And why not? Don’t men deserve it? Mine does. Mine works in a job he hates and one that’s considered a health hazard for his spinal injuries obtained while serving in the US military so that I can make the choice to stay at home with our children and give them a home, one neither one of us had because our mothers worked. He gives me freedom to educate myself and to be better. I do all the laundry and he pays all this bills. I go crazy at home with kids all day and he goes crazy at work with government morons all day. Our pains, struggles, and daily frustrations are equal in intensity. Only our perception is different but difference often times is a strength in healthy relationships.

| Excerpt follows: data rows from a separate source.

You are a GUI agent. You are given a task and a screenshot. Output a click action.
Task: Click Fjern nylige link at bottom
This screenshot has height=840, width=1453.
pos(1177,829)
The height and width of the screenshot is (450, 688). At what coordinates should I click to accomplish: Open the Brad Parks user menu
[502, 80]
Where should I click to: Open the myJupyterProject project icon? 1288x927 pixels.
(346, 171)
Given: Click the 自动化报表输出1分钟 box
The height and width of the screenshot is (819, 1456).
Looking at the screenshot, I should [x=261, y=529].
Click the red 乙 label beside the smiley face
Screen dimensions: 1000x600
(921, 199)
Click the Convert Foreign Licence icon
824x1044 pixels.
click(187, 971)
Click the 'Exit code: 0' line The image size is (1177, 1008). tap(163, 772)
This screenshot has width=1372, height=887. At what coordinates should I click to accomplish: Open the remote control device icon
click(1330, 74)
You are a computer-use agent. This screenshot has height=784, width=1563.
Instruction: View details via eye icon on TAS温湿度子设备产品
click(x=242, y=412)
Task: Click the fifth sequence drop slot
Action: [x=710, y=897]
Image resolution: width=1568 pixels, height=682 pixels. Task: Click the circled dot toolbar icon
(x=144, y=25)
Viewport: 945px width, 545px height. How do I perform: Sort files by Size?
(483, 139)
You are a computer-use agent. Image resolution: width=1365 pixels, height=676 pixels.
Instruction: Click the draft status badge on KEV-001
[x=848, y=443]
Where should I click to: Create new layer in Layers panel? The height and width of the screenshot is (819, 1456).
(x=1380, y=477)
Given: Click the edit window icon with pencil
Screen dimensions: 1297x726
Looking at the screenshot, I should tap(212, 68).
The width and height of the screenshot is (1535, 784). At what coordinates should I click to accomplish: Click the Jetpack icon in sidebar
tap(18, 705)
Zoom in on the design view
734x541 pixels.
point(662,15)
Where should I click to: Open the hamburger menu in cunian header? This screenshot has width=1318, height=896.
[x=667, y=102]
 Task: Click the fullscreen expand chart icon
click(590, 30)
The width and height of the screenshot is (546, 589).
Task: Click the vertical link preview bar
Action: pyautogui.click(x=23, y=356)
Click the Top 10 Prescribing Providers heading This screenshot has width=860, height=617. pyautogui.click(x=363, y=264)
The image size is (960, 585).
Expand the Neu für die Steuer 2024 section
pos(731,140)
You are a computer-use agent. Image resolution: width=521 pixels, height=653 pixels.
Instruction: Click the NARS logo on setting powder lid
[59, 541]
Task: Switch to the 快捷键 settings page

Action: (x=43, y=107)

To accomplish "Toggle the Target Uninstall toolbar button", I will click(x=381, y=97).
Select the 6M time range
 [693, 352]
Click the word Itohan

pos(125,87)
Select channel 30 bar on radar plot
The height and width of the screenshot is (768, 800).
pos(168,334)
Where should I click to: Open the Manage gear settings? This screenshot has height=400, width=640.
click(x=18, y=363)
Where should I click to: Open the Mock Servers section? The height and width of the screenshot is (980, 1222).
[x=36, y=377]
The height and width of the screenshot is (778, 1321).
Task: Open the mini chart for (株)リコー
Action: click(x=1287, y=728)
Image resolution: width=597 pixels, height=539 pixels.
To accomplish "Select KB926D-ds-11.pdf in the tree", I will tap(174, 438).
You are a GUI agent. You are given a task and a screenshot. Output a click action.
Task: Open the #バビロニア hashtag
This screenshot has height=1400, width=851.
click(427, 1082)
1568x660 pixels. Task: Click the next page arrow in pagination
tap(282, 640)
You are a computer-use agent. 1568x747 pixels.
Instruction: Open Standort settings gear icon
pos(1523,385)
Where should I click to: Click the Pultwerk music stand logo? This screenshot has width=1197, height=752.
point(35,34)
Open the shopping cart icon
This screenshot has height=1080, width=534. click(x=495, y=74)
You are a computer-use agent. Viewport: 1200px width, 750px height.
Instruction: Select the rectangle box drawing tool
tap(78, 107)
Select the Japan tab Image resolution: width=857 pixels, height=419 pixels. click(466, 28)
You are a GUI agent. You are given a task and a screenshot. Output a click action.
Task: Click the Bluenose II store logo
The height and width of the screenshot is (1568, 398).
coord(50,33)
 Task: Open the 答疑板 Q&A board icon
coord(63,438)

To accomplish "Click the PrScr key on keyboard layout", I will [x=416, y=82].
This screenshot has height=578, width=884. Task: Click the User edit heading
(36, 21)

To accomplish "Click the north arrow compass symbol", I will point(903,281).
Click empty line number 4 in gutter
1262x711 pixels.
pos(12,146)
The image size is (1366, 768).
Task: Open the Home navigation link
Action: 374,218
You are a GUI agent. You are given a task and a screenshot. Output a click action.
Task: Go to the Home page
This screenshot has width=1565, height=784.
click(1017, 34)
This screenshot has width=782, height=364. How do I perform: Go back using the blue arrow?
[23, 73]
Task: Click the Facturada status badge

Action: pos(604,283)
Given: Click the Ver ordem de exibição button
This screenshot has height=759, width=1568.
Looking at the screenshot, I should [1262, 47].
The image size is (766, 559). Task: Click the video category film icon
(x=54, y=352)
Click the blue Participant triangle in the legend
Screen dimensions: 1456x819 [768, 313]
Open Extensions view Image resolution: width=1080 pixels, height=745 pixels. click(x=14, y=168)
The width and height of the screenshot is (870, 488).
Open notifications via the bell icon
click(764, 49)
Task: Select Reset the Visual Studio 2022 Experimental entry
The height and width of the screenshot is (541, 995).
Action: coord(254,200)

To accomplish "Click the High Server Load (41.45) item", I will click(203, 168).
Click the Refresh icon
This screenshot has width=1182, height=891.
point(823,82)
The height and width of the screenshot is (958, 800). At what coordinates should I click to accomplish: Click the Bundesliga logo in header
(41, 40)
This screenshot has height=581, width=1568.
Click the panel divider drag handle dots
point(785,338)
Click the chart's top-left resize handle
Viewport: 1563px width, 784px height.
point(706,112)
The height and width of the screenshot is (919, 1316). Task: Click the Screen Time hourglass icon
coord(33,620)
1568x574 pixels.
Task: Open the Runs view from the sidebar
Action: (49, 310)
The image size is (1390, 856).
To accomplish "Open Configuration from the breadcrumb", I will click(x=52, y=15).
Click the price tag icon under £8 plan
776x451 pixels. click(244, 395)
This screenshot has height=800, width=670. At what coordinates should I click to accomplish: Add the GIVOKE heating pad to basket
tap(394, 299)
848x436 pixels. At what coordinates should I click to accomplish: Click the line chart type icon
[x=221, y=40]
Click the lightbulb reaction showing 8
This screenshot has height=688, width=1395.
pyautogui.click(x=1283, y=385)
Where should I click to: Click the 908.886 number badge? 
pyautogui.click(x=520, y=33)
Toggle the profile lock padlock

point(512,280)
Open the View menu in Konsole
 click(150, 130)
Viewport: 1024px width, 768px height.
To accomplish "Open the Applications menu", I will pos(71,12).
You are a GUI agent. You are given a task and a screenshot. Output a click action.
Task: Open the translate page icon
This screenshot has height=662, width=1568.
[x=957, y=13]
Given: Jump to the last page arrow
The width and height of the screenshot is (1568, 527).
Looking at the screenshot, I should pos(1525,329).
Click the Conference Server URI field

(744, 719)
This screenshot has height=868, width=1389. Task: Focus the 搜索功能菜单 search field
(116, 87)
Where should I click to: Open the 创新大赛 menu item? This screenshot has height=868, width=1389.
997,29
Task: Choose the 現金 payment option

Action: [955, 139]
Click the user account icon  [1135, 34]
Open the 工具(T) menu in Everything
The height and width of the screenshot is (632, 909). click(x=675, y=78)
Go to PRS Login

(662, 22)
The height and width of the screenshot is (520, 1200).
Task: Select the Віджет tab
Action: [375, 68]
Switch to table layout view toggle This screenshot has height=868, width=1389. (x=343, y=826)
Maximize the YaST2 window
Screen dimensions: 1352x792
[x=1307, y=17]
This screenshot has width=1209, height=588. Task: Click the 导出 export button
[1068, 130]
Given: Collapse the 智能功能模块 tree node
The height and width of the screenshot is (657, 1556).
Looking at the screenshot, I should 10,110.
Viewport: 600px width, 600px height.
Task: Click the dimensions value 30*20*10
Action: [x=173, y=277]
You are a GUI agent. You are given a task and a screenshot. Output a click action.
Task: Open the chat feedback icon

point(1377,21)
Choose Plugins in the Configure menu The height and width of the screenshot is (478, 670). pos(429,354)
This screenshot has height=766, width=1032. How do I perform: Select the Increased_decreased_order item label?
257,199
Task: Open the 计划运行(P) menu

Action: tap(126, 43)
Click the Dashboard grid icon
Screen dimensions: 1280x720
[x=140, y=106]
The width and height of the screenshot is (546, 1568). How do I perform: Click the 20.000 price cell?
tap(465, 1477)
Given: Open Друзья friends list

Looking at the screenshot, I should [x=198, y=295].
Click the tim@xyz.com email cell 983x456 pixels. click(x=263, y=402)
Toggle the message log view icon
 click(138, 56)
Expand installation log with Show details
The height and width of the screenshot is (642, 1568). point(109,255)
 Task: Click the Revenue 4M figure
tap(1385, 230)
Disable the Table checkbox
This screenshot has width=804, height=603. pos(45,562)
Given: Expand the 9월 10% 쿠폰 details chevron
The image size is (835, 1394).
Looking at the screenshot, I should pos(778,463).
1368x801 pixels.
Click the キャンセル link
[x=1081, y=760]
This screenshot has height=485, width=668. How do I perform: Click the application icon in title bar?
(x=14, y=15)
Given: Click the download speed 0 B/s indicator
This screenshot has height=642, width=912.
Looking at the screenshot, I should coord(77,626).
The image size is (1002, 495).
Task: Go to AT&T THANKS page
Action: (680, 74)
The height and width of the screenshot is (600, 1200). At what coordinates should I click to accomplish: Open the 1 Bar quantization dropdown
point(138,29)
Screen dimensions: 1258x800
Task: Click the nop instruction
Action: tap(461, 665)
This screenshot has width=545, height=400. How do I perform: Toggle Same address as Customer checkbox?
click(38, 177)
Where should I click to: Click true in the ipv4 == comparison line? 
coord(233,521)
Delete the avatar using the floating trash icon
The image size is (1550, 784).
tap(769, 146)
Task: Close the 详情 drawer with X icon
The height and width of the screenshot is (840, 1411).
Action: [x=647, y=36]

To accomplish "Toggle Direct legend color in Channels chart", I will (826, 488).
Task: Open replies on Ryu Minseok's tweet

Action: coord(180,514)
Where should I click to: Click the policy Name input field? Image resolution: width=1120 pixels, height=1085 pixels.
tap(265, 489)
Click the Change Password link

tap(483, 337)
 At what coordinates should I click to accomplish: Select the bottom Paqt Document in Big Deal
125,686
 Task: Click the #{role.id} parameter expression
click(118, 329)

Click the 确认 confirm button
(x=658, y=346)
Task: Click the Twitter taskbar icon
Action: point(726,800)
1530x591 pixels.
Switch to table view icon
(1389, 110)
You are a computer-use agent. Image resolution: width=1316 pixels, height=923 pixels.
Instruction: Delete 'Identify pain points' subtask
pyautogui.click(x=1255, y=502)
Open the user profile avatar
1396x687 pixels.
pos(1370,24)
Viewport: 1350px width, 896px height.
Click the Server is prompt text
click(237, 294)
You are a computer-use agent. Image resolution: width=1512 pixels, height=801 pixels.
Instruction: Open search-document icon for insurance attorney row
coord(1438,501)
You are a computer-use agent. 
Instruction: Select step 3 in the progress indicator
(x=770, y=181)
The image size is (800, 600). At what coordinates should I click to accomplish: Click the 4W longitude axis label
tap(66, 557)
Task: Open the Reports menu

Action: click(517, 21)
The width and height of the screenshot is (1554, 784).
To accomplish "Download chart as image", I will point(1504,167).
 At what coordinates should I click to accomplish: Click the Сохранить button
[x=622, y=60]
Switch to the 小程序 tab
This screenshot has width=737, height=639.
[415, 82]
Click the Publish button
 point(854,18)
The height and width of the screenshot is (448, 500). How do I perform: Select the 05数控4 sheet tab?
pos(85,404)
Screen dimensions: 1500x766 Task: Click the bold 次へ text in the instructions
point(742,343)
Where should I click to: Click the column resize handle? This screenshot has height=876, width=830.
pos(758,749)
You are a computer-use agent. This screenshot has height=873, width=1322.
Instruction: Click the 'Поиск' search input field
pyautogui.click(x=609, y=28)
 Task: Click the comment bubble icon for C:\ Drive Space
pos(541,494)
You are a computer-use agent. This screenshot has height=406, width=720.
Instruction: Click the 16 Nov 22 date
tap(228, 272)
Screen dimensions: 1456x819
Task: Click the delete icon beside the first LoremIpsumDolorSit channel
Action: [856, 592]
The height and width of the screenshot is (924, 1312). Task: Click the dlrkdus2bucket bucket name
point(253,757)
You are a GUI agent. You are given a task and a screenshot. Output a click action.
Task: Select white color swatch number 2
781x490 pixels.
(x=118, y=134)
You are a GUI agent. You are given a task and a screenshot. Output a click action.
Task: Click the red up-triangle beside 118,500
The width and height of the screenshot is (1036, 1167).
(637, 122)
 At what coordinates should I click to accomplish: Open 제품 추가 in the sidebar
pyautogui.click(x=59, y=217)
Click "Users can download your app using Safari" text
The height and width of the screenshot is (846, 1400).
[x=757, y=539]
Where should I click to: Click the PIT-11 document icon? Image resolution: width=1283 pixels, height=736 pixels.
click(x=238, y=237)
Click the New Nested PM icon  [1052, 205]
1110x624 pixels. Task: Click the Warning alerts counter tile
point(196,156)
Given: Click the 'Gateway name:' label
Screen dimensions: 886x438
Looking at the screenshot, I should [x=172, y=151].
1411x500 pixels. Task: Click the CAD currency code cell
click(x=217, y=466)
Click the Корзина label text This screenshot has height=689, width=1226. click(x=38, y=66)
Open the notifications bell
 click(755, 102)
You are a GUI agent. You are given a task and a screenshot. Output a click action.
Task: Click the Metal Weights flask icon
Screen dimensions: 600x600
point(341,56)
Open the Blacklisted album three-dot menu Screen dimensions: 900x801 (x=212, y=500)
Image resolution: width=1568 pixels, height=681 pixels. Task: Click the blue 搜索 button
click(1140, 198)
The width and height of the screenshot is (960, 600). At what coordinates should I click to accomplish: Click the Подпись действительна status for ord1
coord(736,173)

The future of feminism transcends the troubled and worn stepping stones we still stand on, where the fem is the ego projecting her image of as good or better than. Questions a feminist should ask are: Do I seek gender equality or do I seek empowerment by regaining that what I and my fellow sisters have lost? Do I wish to truly project into the future or do I wish to keep fixing the past that cannot be undone? Do I know what gender equality means, feels, looks or performs like? When so, look at it again. Gender equality has many sides.
Women have proven themselves and yet there are feminists who still obtain pleasure exposing the weakness of men and insult the very qualities that make a man. Masculinity is sexy and vulnerability humanizing. Franke’s snide remarks are a slap to any value a man may have, specifically one who tries. Franke clearly has no vision for the future of feminism.